The Oneness Pentecostal worship service shares the basic elements and order of general Pentecostal worship, but the zeal to restore the Azusa purity which spawned the Oneness movement pushed these elements of worship to their extreme expressions. This is not to say that Oneness Pentecostal worship has yet to be institutionalized. On the contrary, Oneness churches have followed much the same pattern of denominational maturation as other Pentecostal bodies. But the forms of worship standardized in Oneness churches tend to reflect the more primitive, more demonstrative Pentecostal worship of the earliest revivals, whereas the other major Pentecostal expressions institutionalized the worship of second generation Pentecostalism.
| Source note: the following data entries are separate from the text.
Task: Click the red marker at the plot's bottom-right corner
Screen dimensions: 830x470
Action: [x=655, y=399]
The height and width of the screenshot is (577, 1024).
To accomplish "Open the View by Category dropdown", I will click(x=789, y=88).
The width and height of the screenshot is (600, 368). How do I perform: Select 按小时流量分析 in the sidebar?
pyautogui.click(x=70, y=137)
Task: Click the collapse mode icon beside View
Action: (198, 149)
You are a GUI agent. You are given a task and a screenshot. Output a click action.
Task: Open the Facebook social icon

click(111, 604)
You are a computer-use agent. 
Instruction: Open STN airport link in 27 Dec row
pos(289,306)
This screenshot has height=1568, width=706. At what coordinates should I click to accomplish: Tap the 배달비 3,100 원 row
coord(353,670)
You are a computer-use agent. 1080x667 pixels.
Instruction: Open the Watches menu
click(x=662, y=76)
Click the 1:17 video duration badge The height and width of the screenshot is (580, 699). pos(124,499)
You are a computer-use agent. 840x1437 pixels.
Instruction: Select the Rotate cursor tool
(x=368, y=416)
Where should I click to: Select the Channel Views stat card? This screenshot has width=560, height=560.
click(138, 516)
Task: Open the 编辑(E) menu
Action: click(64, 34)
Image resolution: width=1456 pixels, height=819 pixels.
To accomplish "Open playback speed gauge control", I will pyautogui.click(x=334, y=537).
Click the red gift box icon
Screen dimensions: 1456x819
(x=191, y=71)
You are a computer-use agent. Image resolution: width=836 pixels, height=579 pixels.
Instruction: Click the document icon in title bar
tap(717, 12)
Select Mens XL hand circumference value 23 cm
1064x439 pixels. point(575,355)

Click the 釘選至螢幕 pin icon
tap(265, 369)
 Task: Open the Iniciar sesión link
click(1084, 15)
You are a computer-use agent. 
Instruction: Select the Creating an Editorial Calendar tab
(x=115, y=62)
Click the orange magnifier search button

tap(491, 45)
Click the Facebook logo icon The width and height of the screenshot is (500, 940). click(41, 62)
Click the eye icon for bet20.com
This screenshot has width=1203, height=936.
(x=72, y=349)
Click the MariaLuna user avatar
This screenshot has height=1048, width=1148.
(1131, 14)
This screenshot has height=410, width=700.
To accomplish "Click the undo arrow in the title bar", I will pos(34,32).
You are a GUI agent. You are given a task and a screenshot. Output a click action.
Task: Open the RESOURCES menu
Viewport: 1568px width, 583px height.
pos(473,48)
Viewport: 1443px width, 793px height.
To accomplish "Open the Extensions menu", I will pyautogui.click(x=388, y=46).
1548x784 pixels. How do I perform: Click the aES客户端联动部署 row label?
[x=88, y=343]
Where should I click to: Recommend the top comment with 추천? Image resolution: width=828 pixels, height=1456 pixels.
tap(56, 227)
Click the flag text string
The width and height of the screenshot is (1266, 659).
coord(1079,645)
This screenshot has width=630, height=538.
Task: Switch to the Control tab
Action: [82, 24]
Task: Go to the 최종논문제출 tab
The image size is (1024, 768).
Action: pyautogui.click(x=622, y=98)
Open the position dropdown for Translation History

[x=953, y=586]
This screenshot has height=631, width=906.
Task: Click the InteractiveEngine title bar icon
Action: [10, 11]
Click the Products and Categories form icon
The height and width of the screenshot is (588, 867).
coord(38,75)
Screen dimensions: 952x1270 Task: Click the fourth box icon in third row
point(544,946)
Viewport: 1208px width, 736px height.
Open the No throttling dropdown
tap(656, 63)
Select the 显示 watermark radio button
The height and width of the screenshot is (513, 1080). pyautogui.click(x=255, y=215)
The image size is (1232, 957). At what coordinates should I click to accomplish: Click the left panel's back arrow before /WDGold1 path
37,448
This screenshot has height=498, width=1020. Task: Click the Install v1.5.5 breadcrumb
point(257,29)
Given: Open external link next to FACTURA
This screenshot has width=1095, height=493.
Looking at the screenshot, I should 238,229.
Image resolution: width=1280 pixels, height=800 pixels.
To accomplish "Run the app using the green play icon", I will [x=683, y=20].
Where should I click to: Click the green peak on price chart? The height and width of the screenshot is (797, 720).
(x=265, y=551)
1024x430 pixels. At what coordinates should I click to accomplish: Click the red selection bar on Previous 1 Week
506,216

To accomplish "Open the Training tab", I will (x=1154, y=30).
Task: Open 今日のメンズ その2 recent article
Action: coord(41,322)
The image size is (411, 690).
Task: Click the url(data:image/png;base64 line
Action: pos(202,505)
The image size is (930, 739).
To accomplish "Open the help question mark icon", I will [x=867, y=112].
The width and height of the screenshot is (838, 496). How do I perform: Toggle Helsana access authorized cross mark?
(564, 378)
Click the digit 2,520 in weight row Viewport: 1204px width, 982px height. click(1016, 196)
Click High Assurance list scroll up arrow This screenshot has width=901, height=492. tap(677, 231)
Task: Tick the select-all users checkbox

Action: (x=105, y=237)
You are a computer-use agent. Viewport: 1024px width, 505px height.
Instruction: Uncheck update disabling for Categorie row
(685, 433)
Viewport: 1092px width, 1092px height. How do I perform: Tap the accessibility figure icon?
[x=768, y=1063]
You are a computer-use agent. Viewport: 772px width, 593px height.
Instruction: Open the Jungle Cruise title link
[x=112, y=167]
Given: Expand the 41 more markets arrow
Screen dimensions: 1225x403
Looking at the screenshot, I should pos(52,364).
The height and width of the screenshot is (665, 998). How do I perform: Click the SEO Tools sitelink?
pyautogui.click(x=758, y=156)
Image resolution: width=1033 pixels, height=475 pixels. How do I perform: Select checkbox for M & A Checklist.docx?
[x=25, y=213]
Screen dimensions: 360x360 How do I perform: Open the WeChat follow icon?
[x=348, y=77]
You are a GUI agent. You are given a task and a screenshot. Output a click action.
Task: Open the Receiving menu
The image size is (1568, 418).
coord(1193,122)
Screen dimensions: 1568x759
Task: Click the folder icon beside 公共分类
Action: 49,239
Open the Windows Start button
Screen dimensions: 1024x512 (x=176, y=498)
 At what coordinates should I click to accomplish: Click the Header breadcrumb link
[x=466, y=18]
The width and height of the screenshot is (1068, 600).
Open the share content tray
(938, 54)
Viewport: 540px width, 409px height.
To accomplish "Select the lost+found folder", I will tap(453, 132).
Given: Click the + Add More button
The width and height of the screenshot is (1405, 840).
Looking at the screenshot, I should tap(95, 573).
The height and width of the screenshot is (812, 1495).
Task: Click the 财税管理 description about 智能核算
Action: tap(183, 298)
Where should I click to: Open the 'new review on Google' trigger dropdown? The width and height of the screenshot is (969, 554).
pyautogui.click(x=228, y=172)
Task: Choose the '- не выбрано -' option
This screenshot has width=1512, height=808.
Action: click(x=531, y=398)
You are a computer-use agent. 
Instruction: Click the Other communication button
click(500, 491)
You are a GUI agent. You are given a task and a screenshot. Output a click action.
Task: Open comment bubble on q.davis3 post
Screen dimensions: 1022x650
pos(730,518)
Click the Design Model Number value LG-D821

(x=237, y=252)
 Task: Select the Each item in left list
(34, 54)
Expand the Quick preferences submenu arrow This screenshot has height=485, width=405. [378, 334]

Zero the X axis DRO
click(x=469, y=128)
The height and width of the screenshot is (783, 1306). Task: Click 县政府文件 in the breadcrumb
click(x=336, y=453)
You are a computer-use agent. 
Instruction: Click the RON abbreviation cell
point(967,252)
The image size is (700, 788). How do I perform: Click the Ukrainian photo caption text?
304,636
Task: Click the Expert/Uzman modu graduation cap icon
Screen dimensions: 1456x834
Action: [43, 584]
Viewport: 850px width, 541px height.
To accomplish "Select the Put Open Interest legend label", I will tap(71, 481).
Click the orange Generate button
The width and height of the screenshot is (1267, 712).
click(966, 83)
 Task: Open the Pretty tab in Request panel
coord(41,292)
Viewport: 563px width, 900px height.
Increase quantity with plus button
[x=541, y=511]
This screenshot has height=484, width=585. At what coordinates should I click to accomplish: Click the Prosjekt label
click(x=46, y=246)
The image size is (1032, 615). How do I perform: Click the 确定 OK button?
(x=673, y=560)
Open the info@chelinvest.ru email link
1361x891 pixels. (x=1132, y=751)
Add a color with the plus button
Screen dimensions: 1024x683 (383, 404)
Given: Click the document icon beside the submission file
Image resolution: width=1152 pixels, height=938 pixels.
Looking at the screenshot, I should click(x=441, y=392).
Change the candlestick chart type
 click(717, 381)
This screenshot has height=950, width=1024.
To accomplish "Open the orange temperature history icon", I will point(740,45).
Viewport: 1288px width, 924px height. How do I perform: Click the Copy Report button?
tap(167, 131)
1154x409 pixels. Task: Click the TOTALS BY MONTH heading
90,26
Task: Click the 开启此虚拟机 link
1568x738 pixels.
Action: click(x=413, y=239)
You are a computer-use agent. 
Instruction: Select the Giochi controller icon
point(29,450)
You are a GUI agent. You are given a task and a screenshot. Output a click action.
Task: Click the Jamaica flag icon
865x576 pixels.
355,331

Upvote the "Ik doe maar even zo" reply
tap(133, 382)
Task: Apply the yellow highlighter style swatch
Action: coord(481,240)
While lacking the true spontaneity of the early revivals, Oneness worship does welcome the more extreme physical demonstrations which accompany such spontaneity. This is clear in the after service due to the expansion of the "simple faith" rite of initiation to the complex three-step "plan" of Acts 2:38. Oneness worship captures the form, but not the continued revivalist zeal, of Azusa.
22Paris, Black Pentecostalism, p. 67.
23Ranaghan, "Rites of Initiation," pp. 292-93, 374, 402.